(Saved entries)
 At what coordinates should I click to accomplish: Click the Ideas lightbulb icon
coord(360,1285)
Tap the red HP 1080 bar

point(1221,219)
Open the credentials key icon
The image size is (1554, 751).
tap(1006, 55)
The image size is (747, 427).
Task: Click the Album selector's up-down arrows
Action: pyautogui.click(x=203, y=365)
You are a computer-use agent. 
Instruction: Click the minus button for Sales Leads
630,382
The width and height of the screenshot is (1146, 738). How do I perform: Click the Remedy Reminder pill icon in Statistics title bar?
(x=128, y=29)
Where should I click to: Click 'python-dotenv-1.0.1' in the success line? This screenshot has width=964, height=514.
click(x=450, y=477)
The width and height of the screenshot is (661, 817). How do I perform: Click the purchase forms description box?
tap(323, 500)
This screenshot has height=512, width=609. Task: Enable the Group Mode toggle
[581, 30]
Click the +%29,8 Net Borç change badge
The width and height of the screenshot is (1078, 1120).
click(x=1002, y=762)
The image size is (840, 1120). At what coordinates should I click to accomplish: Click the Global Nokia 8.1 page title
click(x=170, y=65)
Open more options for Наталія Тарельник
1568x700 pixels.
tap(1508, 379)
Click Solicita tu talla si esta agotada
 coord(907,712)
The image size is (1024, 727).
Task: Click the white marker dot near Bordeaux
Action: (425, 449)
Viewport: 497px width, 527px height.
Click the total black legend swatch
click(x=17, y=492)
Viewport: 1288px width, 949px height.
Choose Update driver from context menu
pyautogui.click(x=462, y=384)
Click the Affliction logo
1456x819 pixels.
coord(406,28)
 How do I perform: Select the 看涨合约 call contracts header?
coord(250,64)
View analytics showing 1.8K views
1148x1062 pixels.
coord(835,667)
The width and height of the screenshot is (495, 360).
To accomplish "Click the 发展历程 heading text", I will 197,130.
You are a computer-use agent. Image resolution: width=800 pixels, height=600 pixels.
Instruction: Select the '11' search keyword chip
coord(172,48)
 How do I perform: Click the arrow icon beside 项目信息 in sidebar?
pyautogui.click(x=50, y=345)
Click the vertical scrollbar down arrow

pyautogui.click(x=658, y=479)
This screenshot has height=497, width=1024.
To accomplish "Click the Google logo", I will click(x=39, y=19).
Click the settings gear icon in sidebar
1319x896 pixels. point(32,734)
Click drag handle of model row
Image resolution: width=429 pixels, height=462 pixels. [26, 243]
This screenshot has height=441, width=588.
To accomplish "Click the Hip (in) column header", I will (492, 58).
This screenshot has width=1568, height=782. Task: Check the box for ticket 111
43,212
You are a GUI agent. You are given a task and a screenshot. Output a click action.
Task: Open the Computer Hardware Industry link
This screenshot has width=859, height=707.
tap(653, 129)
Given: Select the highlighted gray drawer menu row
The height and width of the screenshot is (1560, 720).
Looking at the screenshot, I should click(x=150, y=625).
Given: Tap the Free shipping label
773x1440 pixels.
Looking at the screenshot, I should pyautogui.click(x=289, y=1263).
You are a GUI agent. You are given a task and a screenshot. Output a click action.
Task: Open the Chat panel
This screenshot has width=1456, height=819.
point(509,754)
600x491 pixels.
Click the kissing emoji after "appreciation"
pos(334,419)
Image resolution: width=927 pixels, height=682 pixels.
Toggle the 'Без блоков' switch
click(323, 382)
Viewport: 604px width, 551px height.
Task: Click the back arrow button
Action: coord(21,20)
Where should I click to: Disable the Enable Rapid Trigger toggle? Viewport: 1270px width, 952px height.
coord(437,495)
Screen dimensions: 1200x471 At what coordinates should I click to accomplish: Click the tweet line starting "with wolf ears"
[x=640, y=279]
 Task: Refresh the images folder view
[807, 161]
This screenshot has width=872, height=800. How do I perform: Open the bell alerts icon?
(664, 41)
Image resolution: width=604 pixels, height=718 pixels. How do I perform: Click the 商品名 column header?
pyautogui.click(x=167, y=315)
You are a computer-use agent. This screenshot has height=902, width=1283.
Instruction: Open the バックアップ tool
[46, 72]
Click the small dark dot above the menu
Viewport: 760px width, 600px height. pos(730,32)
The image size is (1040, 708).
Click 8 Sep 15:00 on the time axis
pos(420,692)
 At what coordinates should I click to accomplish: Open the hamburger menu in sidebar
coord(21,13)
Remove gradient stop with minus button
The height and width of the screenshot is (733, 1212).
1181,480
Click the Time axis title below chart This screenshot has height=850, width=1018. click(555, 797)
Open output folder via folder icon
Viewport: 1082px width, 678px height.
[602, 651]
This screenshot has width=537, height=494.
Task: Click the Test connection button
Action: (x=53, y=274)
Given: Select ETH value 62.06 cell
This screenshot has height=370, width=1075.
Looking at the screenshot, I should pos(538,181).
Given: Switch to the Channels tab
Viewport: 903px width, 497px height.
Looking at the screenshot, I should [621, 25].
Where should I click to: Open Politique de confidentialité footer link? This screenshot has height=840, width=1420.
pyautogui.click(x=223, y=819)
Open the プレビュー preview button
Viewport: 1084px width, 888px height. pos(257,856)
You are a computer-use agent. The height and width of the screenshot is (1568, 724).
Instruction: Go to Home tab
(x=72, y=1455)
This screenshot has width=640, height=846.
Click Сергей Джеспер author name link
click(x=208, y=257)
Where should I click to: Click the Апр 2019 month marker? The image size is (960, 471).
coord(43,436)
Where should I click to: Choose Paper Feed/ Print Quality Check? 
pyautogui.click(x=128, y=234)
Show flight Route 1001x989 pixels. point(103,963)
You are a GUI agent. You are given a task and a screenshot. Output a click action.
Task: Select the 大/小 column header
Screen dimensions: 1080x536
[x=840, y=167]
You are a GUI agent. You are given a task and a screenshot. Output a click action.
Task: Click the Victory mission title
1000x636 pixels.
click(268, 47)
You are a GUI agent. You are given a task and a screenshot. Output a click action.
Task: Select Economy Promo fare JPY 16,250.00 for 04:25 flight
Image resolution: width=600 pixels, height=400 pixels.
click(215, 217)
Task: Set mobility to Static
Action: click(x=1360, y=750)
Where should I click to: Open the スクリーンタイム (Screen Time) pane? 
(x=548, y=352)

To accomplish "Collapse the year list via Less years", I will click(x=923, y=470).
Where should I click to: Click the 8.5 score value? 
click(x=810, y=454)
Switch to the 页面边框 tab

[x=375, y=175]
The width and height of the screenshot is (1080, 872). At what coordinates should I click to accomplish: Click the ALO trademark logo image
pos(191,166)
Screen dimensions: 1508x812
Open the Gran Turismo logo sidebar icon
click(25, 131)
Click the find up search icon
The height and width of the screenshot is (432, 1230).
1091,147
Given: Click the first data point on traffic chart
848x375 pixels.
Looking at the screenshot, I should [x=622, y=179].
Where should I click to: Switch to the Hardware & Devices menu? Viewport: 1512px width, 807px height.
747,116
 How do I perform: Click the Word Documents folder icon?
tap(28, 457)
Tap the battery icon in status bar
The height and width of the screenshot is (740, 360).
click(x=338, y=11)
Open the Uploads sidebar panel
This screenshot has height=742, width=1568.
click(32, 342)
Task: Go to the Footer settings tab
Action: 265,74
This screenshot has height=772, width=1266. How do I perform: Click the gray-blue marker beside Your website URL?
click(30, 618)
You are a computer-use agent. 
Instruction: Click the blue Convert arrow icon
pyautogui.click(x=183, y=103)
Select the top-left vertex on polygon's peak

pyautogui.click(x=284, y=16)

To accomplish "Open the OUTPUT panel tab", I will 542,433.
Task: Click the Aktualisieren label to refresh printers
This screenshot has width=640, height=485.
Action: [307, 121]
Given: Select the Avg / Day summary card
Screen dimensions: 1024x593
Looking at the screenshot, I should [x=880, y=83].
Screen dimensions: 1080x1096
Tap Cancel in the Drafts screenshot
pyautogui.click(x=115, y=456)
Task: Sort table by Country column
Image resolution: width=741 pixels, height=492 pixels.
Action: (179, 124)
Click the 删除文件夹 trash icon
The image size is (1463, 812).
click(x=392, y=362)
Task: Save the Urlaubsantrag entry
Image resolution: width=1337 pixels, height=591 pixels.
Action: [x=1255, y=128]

__The task__. Please show the lines in the entries above that hold the string "panel".

__The answer__.
Task: Open the Chat panel
Open the Uploads sidebar panel
To accomplish "Open the OUTPUT panel tab", I will 542,433.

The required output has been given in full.